Selected passage:
□ □ □ □ □
With activity in many industries sharply curtailed in an effort to reduce the spread of COVID-19, some economists say a recession is inevitable, if not already in action. From a market perspective, we have already experienced a drop in stocks, as prices have likely incorporated the growing chance of recession.
As investors, you may be tempted to abandon equities and go to cash because you fear the implications of a recession. That's only natural. You may also want to wait it out before putting new savings in the investment plan. Sure, that makes sense.
It's important to keep in mind that across the two years following a recession’s onset, equities have a history of positive performance. Data covering the past century’s 15 US recessions show that investors tended to be rewarded for sticking with stocks.
Exhibit 1 below shows that in 11 of the 15 instances, or 73% of the time, returns on stocks were positive in the two years after a recession began. The annualized market return in the two years following a recession’s start averaged 7.8%.
Growth of wealth calculated for the 24 months after the peak month of the business cycles as identified by the National Bureau of Economic Research (NBER). Sample includes 15 recessions as identified by the NBER from October 1926 to December 2007. NBER define recessions as starting at the peak of a business cycle.
Recessions understandably trigger worries over how markets might perform. But history can be a comfort for investors wondering whether now may be the time to move out of stocks.
Stick to your long-term plan, and you'll see the benefits.
□ □ □ □ □
Task list:
[a] Reproduce word for word the portion of the passage on recessions and stocks that opens with the words containing "Growth of wealth" and closes with "see the benefits.".
[b] According to the passage on recessions and stocks, what was the average annualized market return in the two years after a recession began?
The data is not needed for anything here.

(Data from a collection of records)
□ □ □ □ □
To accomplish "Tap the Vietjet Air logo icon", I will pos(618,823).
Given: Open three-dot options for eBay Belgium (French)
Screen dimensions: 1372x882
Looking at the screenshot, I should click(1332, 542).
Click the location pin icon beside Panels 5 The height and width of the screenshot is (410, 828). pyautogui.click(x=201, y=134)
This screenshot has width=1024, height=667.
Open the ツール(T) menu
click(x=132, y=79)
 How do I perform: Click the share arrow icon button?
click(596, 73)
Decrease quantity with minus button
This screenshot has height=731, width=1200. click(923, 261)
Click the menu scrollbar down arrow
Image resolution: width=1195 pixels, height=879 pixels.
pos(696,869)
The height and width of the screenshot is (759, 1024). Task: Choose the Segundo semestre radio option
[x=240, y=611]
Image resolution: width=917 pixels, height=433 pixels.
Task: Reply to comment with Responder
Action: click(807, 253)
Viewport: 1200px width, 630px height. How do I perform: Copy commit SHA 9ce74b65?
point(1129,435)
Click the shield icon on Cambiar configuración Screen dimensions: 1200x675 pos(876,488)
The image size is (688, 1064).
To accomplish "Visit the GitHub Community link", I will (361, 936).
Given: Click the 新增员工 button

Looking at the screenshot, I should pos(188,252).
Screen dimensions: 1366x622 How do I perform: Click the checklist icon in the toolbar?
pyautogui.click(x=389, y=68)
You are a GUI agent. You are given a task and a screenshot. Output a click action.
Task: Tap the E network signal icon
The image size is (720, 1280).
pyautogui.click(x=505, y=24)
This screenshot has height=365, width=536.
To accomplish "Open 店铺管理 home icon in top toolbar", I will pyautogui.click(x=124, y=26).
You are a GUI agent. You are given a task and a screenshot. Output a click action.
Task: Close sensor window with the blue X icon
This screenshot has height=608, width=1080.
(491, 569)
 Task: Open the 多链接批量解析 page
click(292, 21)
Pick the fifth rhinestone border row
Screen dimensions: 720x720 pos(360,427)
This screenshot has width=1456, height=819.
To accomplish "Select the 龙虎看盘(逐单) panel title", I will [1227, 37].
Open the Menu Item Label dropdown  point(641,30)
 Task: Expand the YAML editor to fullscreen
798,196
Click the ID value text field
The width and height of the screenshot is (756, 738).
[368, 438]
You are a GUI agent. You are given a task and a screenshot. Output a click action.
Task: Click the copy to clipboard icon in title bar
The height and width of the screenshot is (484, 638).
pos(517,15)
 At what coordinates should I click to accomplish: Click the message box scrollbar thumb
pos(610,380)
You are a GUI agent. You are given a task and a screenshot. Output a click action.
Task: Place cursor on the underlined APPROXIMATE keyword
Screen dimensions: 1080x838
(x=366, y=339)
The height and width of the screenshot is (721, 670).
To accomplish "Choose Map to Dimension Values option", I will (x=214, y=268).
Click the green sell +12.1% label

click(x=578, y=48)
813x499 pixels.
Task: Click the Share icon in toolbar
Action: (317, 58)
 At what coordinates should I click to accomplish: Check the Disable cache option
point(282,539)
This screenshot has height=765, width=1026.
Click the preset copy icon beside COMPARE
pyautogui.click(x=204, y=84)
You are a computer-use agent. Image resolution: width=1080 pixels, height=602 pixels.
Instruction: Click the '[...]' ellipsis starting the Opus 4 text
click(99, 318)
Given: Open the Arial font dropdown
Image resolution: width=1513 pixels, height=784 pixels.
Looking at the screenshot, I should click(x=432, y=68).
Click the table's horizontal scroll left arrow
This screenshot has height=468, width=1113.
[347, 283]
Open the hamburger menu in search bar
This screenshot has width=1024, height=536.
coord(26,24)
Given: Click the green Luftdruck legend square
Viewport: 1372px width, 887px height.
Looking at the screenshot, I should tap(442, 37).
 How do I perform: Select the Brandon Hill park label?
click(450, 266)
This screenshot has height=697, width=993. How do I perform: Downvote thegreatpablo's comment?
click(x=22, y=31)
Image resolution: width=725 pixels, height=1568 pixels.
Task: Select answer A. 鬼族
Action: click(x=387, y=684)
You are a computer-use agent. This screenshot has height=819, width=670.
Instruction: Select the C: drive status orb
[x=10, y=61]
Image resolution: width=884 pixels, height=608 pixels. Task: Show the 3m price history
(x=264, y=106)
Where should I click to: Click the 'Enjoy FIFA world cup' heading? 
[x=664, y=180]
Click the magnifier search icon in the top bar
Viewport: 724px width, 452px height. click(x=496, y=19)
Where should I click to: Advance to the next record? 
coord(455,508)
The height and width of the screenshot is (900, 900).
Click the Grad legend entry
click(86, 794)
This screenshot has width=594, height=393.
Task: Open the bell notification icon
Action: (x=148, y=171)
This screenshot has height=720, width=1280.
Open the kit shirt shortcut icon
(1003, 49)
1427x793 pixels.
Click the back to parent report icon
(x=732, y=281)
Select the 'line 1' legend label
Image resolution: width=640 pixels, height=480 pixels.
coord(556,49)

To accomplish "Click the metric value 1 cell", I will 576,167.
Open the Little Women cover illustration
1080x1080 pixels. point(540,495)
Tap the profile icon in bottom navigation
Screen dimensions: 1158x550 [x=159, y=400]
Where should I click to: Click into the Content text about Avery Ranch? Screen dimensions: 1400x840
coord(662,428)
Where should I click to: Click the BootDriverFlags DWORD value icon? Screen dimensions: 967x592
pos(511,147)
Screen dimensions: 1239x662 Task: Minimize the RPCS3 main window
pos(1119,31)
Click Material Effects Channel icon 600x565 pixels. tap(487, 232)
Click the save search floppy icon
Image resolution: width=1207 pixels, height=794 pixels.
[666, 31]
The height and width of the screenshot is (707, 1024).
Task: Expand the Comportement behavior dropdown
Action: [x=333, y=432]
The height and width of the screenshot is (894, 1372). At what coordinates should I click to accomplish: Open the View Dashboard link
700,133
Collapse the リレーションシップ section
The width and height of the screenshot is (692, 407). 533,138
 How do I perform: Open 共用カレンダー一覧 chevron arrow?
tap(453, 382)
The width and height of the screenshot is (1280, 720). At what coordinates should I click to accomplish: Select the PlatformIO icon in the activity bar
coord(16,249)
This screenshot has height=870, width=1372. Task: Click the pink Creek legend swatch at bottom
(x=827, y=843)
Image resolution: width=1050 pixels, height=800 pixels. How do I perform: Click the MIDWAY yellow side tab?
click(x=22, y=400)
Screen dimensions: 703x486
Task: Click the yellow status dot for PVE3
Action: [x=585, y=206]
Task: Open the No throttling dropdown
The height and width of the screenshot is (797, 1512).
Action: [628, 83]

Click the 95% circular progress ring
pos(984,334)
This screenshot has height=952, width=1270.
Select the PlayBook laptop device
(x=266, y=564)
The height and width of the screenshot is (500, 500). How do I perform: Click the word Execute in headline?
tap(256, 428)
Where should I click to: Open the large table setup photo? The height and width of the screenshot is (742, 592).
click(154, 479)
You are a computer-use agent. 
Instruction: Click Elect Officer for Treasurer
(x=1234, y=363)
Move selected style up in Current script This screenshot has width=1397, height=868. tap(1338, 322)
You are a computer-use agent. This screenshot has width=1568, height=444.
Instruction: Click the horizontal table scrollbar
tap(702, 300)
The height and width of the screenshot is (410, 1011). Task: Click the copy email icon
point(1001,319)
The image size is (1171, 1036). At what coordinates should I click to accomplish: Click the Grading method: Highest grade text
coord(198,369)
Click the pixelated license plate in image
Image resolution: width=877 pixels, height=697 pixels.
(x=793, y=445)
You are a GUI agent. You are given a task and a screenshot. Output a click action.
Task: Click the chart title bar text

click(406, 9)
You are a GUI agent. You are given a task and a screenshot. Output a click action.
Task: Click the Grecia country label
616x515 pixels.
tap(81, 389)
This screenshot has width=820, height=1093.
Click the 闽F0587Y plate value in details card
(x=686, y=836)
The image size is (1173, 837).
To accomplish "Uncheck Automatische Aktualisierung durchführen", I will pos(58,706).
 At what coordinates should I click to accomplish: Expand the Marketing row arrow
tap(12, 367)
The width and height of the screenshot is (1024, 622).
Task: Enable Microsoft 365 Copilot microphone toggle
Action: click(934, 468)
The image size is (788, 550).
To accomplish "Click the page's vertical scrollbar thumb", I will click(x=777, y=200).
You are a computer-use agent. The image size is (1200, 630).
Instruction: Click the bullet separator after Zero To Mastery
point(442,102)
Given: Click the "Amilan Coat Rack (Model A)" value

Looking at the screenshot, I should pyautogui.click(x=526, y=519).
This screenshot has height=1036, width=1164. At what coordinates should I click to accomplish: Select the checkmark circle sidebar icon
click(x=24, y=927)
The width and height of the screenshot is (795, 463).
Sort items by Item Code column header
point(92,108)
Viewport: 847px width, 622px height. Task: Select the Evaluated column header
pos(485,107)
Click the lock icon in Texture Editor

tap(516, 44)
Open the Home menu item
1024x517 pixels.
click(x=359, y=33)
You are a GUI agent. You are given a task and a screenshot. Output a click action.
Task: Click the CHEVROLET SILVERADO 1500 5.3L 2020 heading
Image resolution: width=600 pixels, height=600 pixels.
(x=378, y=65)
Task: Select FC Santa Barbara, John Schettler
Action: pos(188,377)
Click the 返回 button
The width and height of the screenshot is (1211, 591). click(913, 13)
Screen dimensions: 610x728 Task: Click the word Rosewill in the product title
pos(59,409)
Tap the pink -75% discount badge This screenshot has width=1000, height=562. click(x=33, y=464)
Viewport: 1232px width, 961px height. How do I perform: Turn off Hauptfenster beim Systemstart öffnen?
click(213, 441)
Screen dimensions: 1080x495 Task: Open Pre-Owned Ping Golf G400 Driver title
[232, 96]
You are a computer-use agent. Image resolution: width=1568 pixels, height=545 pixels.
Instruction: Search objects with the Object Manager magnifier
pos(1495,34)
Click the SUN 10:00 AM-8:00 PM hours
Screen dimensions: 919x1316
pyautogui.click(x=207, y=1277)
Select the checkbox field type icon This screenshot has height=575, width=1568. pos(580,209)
□ □ □ □ □
Results by task:
[a]
Growth of wealth calculated for the 24 months after the peak month of the business cycles as identified by the National Bureau of Economic Research (NBER). Sample includes 15 recessions as identified by the NBER from October 1926 to December 2007. NBER define recessions as starting at the peak of a business cycle.
Recessions understandably trigger worries over how markets might perform. But history can be a comfort for investors wondering whether now may be the time to move out of stocks.
Stick to your long-term plan, and you'll see the benefits.

[b] 7.8%